# Awv - OMG, I know everyone



## NESmith (Feb 21, 2011)

OMG, I know everyone is probably getting tired of all the questions about the new Annual Wellness Visits, but I have one more. I thought I had this straightened out but now I have a provider that has confused me. So here goes; if you have an established patient and they are past their IPPE, let's say about 1 yr, do you bill the initial AWV (G0438) or do you bill the subsequent (G0439) I say the initial because this is the first one the patient has had and then any after that would be the subsequent. Please let me know you thoughts and also does anyone have a form they are using for these visits? As always Thanks for your help.


----------



## RebeccaWoodward* (Feb 21, 2011)

You're correct...It would be the initial.

*AWV*

As a result of the ACA, effective January 1, 2011, Medicare will pay for an AWV for a beneficiary who is *no longer within 12 months after the effective date of his/her first Medicare Part B coverage period, and he/she has not received either an IPPE *or an AWV providing PPPS within the past 12 months.
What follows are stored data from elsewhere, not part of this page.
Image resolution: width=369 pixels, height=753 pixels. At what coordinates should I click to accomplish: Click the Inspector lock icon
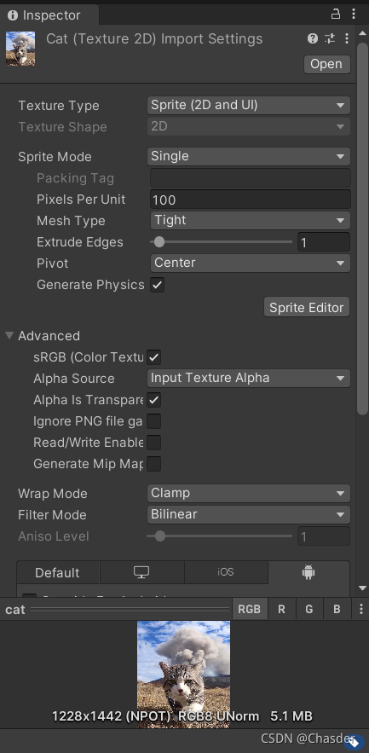(x=336, y=14)
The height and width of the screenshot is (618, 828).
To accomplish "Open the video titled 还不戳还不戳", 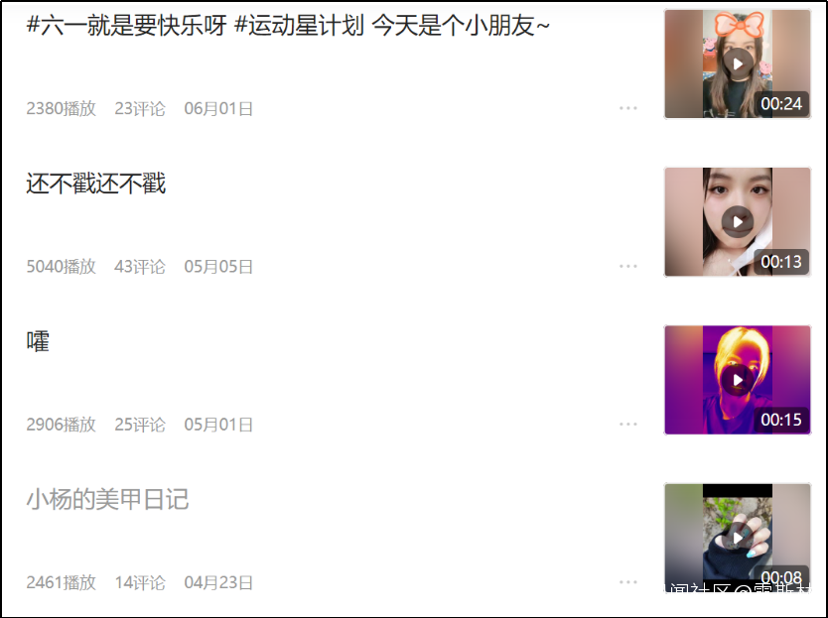I will [96, 184].
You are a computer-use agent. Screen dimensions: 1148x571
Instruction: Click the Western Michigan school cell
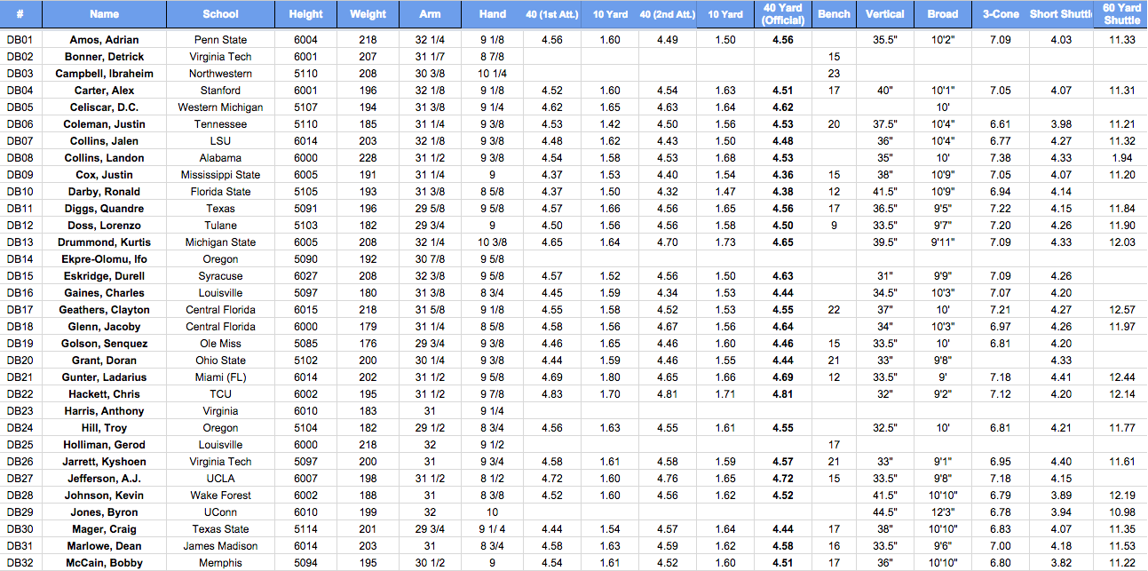click(x=220, y=107)
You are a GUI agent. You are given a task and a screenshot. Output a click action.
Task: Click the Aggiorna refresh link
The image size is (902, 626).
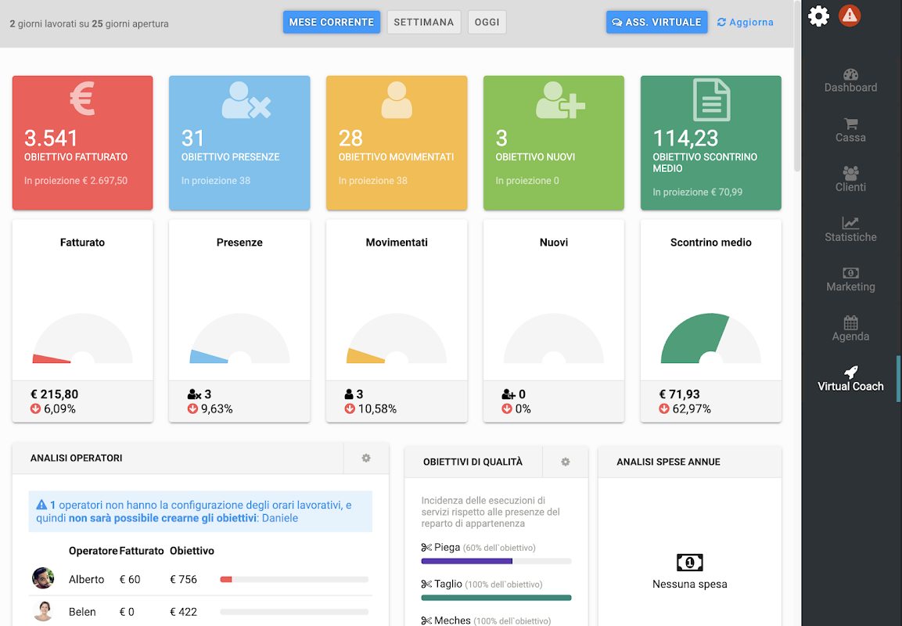pos(745,23)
Medicare pays for only one first AWV (HCPCS G0438), per beneficiary per lifetime, and all subsequent wellness visits must be billed as a subsequent AWV (HCPCS G0439).

Beneficiaries in their first 12 months of Part B coverage will continue to be eligible for only the IPPE (see 30.6.1.1.A.1).

Page 16

http://www.cms.gov/Transmittals/downloads/R2109CP.pdf

I found one template.  You could always modify it to your physicians preferences.  The only area I didn't like was the depression questionnaire.

http://www.klahealthcare.com/sites/240/uploaded/files/Medicare_Well_Patient_Visit.pdf

I prefer the Beck's questionnaire...

http://www.idahopmr.com/forms/Beck's Questionnaire.pdf


----------



## NESmith (Feb 21, 2011)

Thank You Rebecca, you information is great.


----------